### WORK TO BE COMPLETED
Could you copy out the lines of the data below, word for word, from the line with "Task: Click the 8GB memory value" up to and including the line with "Action: tap(1184, 64)"?

### EXERCISE DATA
+ + + + +
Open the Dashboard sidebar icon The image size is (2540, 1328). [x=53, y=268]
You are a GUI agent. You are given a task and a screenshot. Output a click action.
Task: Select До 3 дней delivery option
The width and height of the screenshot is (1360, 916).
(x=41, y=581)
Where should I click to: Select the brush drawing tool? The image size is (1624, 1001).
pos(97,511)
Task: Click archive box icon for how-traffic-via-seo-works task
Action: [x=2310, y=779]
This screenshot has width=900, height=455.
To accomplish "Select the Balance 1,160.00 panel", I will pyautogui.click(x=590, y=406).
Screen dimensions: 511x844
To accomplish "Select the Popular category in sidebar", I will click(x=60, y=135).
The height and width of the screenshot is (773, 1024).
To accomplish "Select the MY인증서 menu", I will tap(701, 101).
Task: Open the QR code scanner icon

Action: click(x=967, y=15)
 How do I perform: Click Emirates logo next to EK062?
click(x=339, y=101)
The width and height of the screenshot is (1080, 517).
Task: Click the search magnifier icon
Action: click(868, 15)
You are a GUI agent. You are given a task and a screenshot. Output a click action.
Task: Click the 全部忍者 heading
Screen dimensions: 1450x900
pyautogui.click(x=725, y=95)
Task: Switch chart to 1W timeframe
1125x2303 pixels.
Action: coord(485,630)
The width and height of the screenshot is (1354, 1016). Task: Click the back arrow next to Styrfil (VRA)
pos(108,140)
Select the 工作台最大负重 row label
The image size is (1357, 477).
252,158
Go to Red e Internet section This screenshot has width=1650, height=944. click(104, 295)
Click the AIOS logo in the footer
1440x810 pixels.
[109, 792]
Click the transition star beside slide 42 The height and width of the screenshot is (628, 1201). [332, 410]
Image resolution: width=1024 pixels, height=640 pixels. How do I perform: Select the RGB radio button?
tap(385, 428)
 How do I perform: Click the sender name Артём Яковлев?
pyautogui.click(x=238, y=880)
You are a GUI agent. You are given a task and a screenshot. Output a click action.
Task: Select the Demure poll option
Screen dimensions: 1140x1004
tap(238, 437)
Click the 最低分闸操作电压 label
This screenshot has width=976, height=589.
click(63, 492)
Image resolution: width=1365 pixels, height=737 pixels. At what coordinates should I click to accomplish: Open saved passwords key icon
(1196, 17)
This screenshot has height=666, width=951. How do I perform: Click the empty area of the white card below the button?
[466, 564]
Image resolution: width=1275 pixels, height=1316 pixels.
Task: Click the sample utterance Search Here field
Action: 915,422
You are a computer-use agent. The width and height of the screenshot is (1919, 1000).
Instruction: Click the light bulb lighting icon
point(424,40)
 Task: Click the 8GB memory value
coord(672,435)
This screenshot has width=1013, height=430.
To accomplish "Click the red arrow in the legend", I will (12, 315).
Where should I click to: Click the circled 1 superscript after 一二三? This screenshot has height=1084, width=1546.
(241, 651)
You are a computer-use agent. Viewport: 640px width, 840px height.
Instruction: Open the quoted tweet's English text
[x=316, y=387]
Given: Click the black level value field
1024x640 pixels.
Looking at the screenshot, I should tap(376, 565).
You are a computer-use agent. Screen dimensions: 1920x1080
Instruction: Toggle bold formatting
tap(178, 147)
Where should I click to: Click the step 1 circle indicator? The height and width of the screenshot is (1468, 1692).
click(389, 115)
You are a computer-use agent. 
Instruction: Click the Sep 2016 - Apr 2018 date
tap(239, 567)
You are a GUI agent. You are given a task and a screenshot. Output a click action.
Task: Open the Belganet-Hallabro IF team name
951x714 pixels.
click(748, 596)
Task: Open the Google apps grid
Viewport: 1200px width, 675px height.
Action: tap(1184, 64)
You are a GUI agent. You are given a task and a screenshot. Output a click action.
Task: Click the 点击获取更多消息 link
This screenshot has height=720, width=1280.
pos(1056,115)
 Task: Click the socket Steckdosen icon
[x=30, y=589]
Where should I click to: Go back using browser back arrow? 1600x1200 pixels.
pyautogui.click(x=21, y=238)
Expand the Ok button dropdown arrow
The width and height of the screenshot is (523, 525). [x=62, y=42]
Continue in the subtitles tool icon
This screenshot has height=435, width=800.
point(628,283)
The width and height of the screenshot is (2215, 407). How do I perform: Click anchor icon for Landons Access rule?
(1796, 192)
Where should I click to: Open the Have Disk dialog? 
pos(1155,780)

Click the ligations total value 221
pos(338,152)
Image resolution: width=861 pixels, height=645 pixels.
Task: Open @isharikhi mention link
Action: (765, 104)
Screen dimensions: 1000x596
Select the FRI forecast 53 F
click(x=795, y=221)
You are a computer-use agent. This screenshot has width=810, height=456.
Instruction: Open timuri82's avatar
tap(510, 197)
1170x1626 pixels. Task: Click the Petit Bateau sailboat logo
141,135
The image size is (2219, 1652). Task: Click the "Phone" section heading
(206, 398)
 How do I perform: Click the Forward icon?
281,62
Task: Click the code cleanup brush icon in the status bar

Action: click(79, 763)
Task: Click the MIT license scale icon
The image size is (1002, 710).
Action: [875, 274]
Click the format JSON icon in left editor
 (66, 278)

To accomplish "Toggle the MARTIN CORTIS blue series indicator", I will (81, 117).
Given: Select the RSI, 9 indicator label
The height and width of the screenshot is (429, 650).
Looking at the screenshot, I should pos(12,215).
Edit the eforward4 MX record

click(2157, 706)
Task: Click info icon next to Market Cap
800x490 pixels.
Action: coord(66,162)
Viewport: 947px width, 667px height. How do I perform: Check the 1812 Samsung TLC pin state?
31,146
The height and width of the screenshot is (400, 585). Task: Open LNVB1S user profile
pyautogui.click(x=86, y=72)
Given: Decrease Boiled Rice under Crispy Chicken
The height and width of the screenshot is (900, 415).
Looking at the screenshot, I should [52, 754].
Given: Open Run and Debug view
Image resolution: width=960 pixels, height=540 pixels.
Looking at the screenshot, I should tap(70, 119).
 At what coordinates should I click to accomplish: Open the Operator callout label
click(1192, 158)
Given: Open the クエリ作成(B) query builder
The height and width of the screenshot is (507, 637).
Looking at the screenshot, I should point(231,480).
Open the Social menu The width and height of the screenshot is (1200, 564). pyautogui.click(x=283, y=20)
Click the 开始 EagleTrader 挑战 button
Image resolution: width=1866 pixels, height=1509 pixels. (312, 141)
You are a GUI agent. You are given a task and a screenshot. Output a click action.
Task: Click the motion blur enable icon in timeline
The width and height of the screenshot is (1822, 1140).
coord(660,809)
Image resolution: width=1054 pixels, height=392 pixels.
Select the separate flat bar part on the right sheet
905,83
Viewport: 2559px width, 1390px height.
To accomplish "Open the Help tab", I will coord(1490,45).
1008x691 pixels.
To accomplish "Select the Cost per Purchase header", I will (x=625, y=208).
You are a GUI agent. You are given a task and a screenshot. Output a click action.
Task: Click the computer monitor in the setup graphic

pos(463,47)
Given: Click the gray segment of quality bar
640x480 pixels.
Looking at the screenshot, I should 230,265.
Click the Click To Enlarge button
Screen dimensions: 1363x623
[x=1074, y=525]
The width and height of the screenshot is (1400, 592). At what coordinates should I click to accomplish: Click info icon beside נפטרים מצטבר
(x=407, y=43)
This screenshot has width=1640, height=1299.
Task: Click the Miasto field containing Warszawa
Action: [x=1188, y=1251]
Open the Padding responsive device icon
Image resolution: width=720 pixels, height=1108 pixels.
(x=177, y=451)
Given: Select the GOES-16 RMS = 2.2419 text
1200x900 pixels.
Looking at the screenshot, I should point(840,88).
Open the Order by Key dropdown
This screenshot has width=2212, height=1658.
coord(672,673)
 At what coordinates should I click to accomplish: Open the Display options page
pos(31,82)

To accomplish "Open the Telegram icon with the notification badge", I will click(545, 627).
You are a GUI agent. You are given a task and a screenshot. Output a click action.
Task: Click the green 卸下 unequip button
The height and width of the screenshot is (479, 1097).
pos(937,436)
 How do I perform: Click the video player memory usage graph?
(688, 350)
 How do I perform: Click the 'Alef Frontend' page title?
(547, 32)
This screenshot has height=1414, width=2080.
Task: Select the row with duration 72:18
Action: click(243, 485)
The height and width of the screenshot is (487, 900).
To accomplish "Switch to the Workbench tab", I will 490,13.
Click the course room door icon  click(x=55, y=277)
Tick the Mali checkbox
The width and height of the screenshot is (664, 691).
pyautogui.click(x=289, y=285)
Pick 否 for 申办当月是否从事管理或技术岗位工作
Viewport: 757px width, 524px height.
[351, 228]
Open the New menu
+ + + + +
### RESPONSE
 Task: Click the 8GB memory value
coord(672,435)
This screenshot has width=1013, height=430.
To accomplish "Click the red arrow in the legend", I will (12, 315).
Where should I click to: Click the circled 1 superscript after 一二三? This screenshot has height=1084, width=1546.
(241, 651)
You are a computer-use agent. Viewport: 640px width, 840px height.
Instruction: Open the quoted tweet's English text
[x=316, y=387]
Given: Click the black level value field
1024x640 pixels.
Looking at the screenshot, I should tap(376, 565).
You are a computer-use agent. Screen dimensions: 1920x1080
Instruction: Toggle bold formatting
tap(178, 147)
Where should I click to: Click the step 1 circle indicator? The height and width of the screenshot is (1468, 1692).
click(389, 115)
You are a computer-use agent. 
Instruction: Click the Sep 2016 - Apr 2018 date
tap(239, 567)
You are a GUI agent. You are given a task and a screenshot. Output a click action.
Task: Open the Belganet-Hallabro IF team name
951x714 pixels.
click(748, 596)
Task: Open the Google apps grid
Viewport: 1200px width, 675px height.
Action: tap(1184, 64)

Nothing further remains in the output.